Überhaupt hat Schregel auch lange nach seinem Tod 1946 immer noch Raum in der öffentlichen Wahrnehmung eingenommen. Die Dürener hielten die Erinnerung an ihn wach, etwa mit der Gründung des Schregel-Kreises 1951, der fortan Schregelabende veranstaltete. Zum Ersten kamen 1000 Gäste ins große Stadtpark-Festzelt.

1980 schaffte es der Schregel-Kreis bis in die WDR-Reihe „Zu Gast bei Rheinischen Heimatbühnen“. Das Hobbytheater „AktEur Burg Satzvey“ trug in der Aula der Stadt Mechernich Gedichte und Verse von Schregel vor, die der Westdeutsche Rundfunk aufnahm und in der Sendung ausstrahlte.

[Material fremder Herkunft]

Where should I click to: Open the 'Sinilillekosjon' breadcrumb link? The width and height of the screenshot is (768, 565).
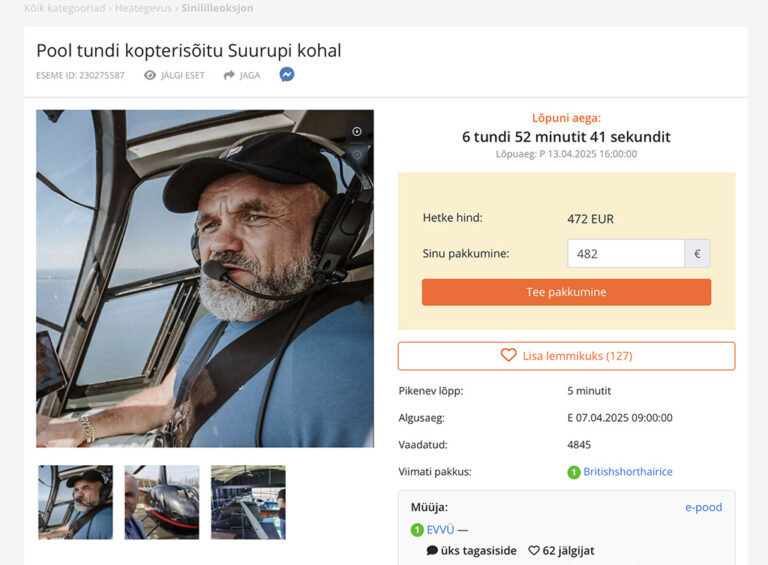(x=217, y=8)
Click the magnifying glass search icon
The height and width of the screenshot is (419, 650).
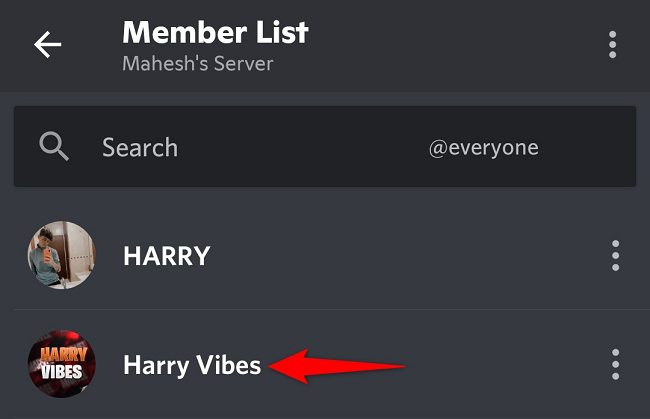[53, 148]
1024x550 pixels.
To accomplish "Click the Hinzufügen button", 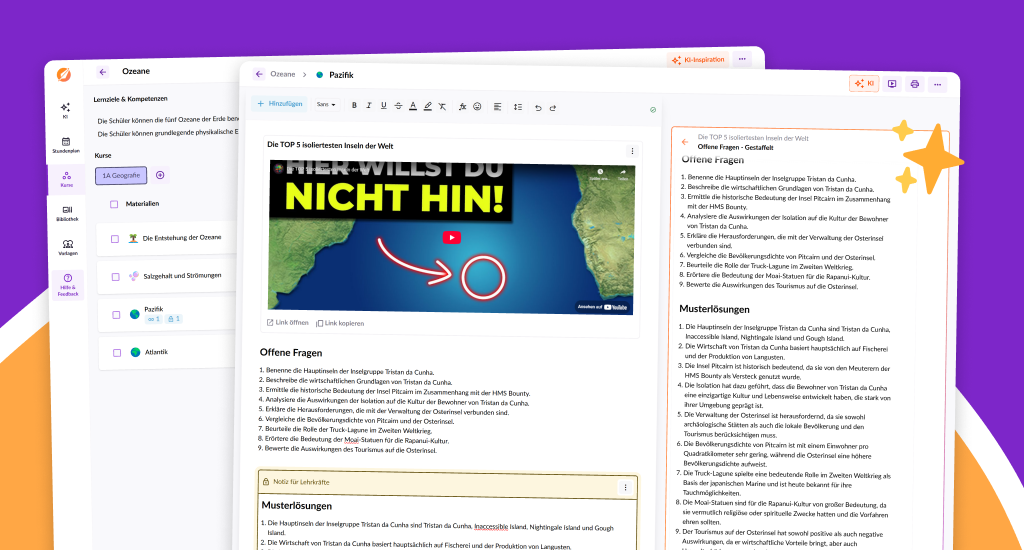I will (x=280, y=104).
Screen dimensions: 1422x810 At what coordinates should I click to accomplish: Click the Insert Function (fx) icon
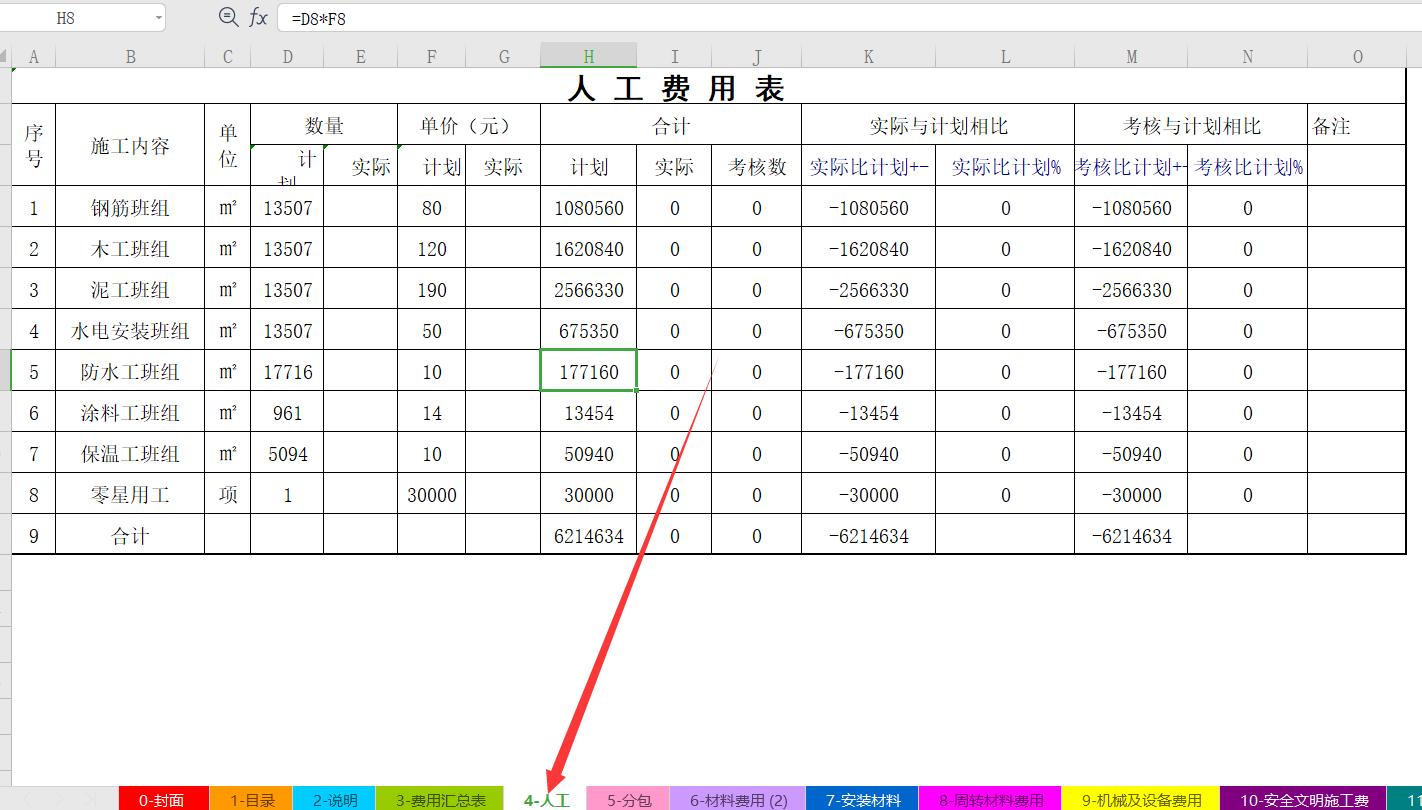[257, 17]
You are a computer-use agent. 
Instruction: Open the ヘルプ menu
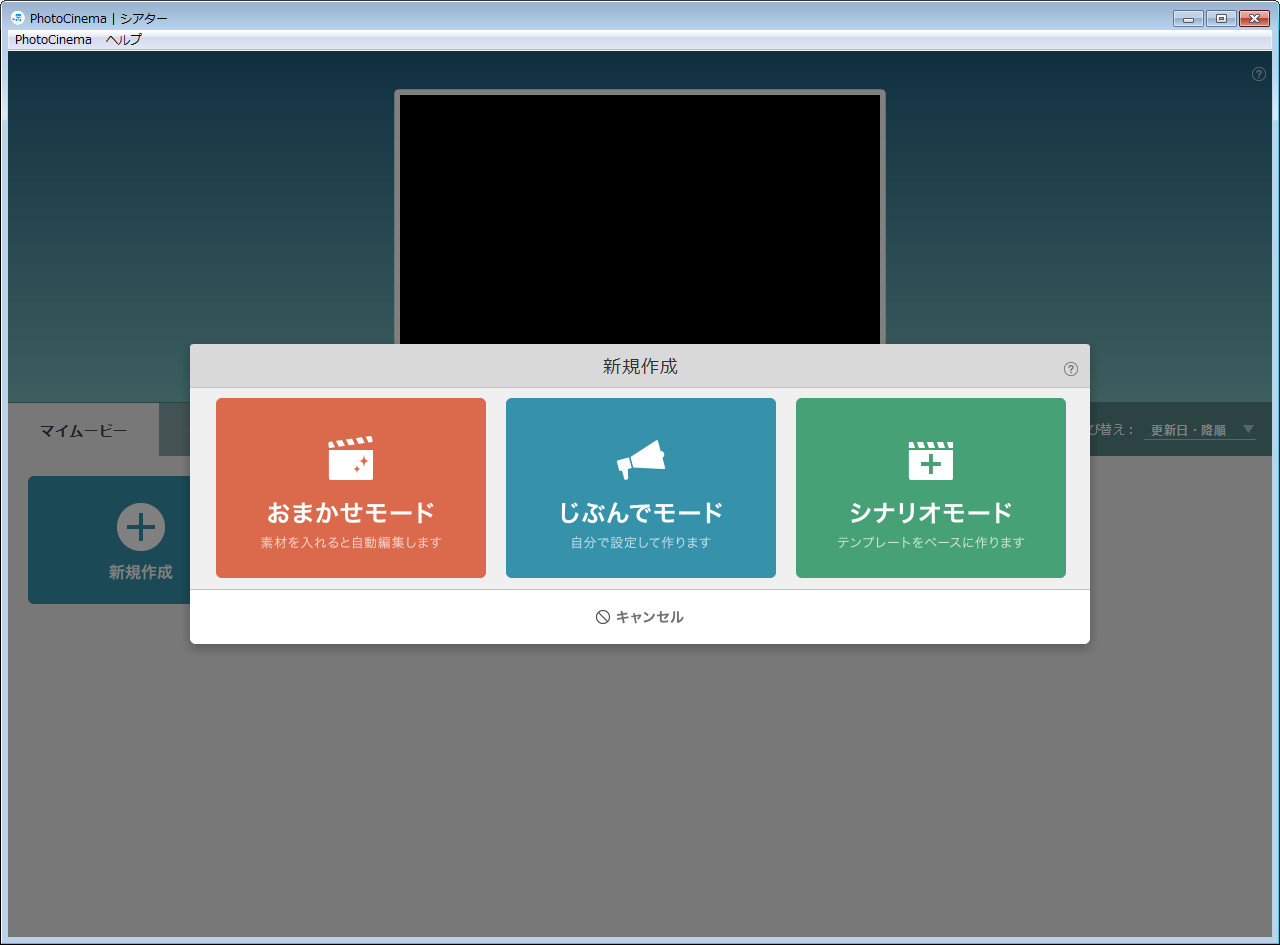click(x=122, y=39)
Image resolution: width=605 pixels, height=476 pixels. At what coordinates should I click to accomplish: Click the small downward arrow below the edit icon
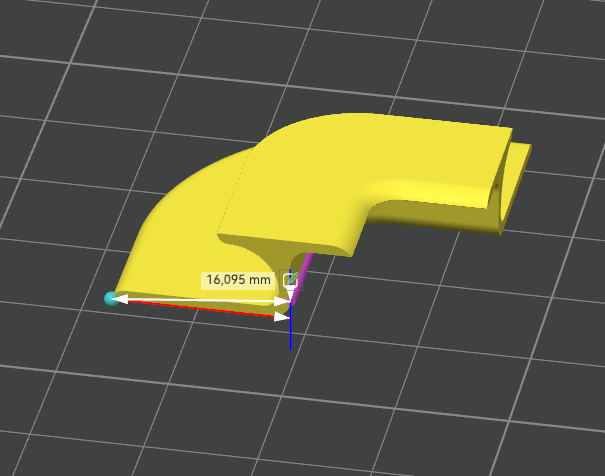tap(290, 293)
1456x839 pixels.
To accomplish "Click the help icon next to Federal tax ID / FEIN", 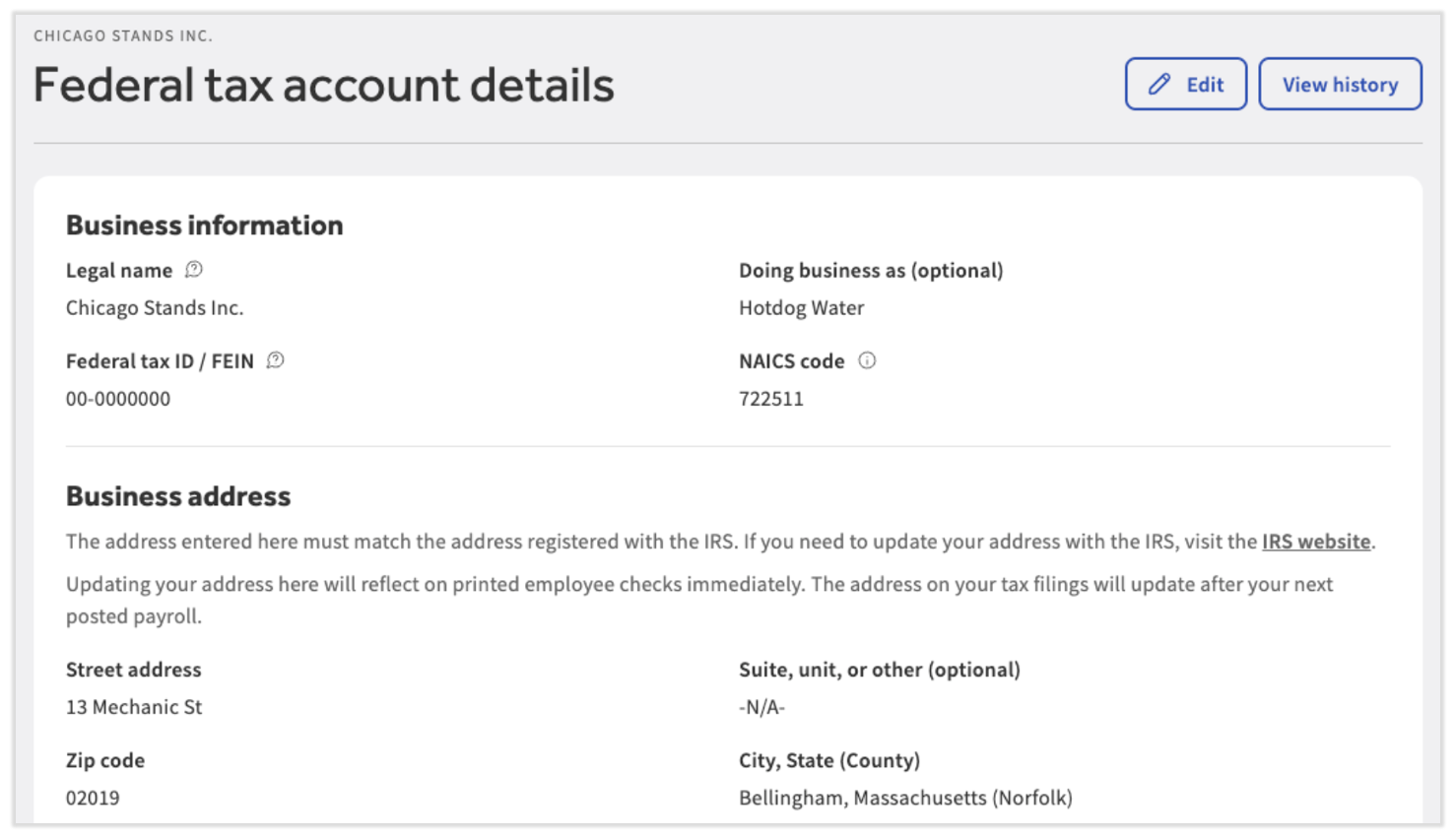I will coord(276,360).
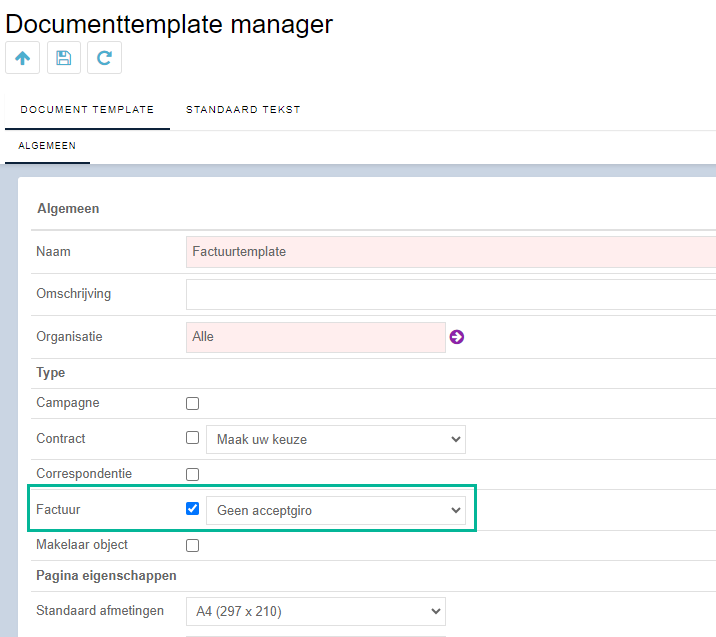Click into the Naam field with Factuurtemplate
This screenshot has width=716, height=637.
[x=451, y=252]
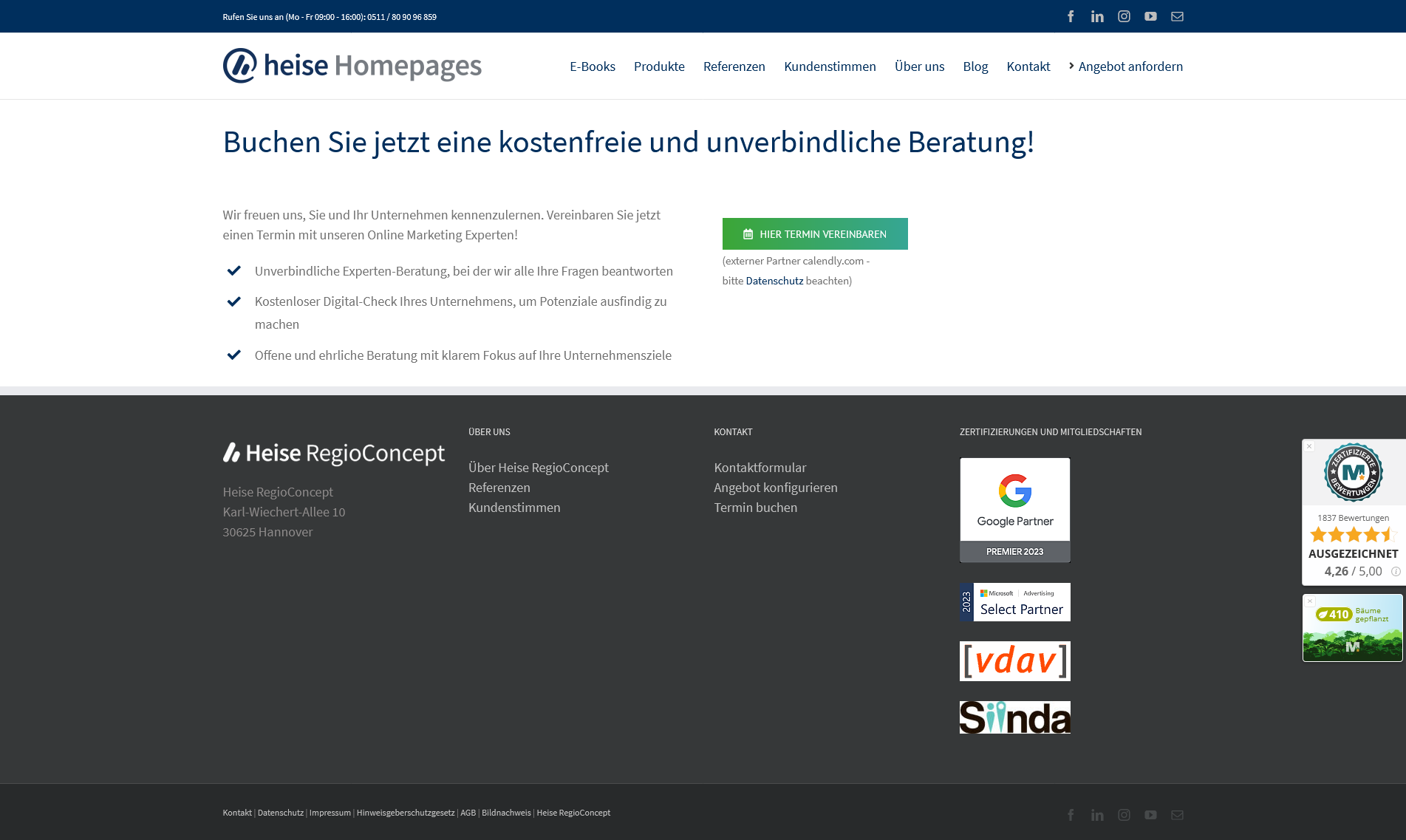1406x840 pixels.
Task: Click the email envelope icon in header
Action: [1177, 16]
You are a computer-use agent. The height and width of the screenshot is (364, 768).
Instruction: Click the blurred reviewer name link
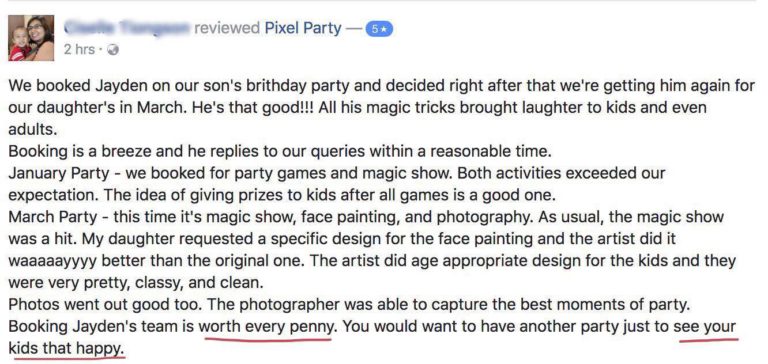tap(126, 28)
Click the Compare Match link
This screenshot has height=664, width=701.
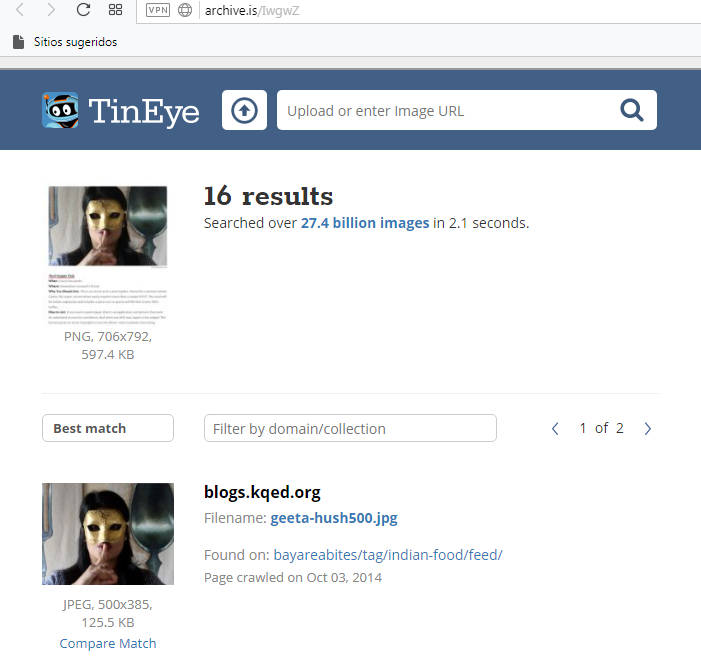(x=108, y=643)
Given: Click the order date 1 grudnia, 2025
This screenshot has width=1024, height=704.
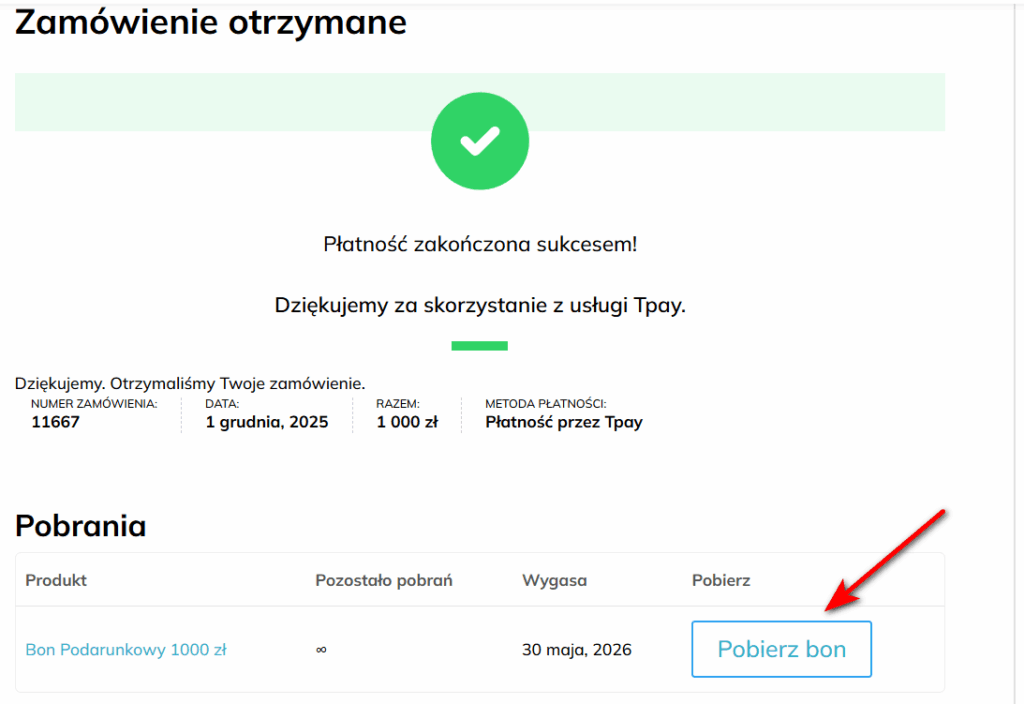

Erinnerungen der Ur-Enkelin

Seine Ur-Enkelin Ursula Schregel, die heute als Redakteurin für WDR 3 in der Hörspiel-Redaktion arbeitet, stellte 1980 ihre Doktorarbeit fertig, in der sie sich mit Dialektikliteratur beschäftigt; als 1953 Geborene kennt sie ihren Ur-Großvater nur aus Familienerzählungen. „Er war eine beeindruckende Persönlichkeit“, sagt Ursula Schregel und erinnert sich, dass sich ihr Ur-Opa in seiner Weinstube gerne mit Künstlerfreunden traf. Er sei ein kommunikativer Mensch und „großer Genießer“ gewesen. Als sie sich 1991 beim WDR beworben habe, sagte man ihr, sie sei die „ideale Besetzung“ für die damals noch existierende „Rheinische Redaktion“. Ihr Ur-Großvater war im Kölner Funkhaus eine bekannte Persönlichkeit. Eines der Lieblingsgedichte von Ursula Schregel ist „Ne montre Jong von Düre“:

Wohen mich en de ganze Welt/Ooch das Gescheck mag bränge/Han vel ich oder wennig Gäld/Ich bliev goder denge!/Ov dröv et mag/ov sonnig sen/Dat soll mich net scheniere/Ich bliev emme, wat ich ben:/Ne montre Jong von Düre! Und wie hätte Josef Schregel die nach ihm benannte Straße heute beschrieben? Darüber kann nur spekuliert werden. Vermutlich hätte er die im Handlungskonzept für das engere und weitere Bahnhofsumfeld beklagte Sanierungsbedürftigkeit vieler Häuser und den mehrfach kritisierten Geschäftsbesatz mit einer heiteren, aber auch nachdenklichen Note versehen. Sein ehemaliges Wohnhaus mit der Nummer 40 hätte er bestimmt wohlwollend zur Kenntnis genommen. Nicht nur wegen des Zustandes, vor allem, weil für ihn viele Erinnerungen daran hätten hängen müssen.